Un altro aspetto positivo è quello della trama, che in Bloodlines procede più speditamente rispetto ad AC e coinvolge maggiormente il giocatore; anche i combattimenti sono più rapidi, mentre si rischia meno di essere scoperti (il che può essere uno svantaggio secondo alcuni, ma sicuramente aumenta la velocità regolare di gioco). Infine, una buona considerazione rimane anche delle missioni principali, capaci quando utile di variare e chiedere al giocatore qualcosa di diverso del normale “infiltrati e assassina”.

…e cosa non va

Più che al gioco stesso, il peggior difetto di ACB coincide (come in tanti altri titoli) con la più grande lacuna dell’hardware di PSP: l’assenza di una seconda levetta analogica e l’insufficiente sensibilità della prima impediscono a qualsiasi gameplay di esprimersi al meglio, costringendo ad una mansione diversa i tasti dorsali e alla obbligatoria rinuncia di varie azioni proprio per la mancanza di tasti. Così, com’era prevedibile, la telecamera viene scomodamente guidata dai tasti Playstation (triangolo, cerchio, croce, quadrato), creando non pochi problemi nelle sessioni furtive che richiedono velocità e immani difficoltà nell’utilizzare adeguatamente i pugnali da lancio, senza contare l’impegno costante e totale del tasto L.

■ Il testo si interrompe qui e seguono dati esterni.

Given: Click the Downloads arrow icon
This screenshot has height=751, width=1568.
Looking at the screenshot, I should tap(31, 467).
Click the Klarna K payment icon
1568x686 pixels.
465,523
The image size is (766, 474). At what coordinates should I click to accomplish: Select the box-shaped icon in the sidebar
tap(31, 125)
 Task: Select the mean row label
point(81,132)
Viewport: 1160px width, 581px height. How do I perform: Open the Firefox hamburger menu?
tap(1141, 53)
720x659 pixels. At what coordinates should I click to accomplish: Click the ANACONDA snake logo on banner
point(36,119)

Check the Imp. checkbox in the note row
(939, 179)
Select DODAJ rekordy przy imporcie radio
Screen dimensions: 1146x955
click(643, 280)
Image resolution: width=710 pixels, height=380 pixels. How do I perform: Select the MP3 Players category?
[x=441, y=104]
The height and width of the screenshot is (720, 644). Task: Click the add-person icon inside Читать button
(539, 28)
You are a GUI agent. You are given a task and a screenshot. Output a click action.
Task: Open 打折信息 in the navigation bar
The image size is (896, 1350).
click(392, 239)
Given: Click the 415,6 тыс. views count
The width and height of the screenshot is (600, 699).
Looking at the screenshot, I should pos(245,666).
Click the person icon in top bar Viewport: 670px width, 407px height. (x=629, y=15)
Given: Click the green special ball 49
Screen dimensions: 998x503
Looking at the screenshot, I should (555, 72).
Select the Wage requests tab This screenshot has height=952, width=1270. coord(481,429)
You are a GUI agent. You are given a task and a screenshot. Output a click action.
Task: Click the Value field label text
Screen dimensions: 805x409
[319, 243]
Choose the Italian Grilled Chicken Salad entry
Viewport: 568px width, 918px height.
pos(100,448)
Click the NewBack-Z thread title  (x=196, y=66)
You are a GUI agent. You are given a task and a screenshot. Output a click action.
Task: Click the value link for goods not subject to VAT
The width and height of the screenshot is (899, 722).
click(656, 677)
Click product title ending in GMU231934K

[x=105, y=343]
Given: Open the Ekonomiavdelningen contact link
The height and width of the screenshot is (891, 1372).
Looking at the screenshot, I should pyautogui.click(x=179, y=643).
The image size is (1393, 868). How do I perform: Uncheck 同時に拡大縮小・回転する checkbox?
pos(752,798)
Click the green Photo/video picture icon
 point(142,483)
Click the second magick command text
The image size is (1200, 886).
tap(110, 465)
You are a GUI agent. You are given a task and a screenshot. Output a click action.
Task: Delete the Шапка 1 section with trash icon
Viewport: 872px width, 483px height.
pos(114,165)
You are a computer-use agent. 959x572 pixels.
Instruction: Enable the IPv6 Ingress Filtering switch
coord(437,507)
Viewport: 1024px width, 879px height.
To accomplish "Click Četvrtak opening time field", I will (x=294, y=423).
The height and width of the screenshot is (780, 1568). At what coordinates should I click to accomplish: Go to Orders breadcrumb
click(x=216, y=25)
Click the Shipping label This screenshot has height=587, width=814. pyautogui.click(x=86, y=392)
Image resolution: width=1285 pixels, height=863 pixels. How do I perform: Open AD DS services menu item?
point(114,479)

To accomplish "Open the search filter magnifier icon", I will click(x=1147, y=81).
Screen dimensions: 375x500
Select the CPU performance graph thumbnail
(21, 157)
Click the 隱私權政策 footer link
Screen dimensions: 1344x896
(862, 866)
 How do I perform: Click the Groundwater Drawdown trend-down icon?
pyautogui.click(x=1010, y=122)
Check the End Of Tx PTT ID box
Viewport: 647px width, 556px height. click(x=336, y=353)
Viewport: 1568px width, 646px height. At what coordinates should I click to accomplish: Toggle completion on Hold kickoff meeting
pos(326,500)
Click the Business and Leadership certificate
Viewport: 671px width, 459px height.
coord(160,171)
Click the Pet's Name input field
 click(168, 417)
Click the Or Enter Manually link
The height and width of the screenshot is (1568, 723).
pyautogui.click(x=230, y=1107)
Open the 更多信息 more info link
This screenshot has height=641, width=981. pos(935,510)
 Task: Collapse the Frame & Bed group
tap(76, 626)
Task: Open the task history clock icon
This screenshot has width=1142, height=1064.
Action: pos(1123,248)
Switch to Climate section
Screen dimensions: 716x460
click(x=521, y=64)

Sempre ai limiti della PSP, ma anche ad un impegno che poteva essere maggiore da parte di Griptonite, è da imputare la scarsità di missioni o la loro evidente brevità: tralasciando quelle veramente principali (ovvero le infiltrazioni nei castelli nemici che si concludono con l’assassinio), nelle altre viene richiesto unicamente di correre verso un obiettivo, ucciderlo e solo talvolta di fuggire ai nemici; azioni che complessivamente possono durare dai venti secondi ai due minuti nel più lento dei casi, ripetute sempre in maniera identica, ed inoltre per un numero troppo esiguo in ciascun blocco di memoria, finendo col ridurre la durata dell’intera storia a davvero poche ore. Se poi si sceglie di evitare questi obiettivi secondari, in un’unica sessione è possibile, se non finire il gioco, almeno raggiungere il blocco di memoria finale: troppo poco, per quello che poteva essere il titolo Ubisoft di punta su PlayStation Portable.


A sinistra, una lama destinata a tingersi di rosso;
a destra, una vita destinata a spezzarsi presto…

Continua a seguire il credo

Assassin’s Creed: Bloodlines continua da dove il primo AC finisce: le sorti del prezioso oggetto recuperato da Altair sconvolgono gli equilibri di potere e continuano a coinvolgere i Templari e le loro ambizioni; il nuovo leader, Armand Bouchart, prima di passare ad un nuovo attacco si veste da preda e attua un piano per sfuggire all’impetuoso Assassino, salvando l’archivio dei Templari nel quale sono celate le informazioni che Altair desidera. Da applausi la scelta coraggiosa di riportare senza modifiche grafica e gameplay 3rd gen, così come fa una splendida figura il doppiaggio originale di Altair, che si conferma una voce adeguatissima al personaggio.

Il finale apre la strada ad un ulteriore capitolo, possibilmente di collegamento con le vicende degli Auditore, si spera più completo, si spera su console di casa. L’esperimento PSP, per quanto apprezzabile, dimostra come un gameplay vasto non possa spostarsi su console portatile. Must have per gli amanti della saga, molto meno per chi non ne è particolarmente attratto.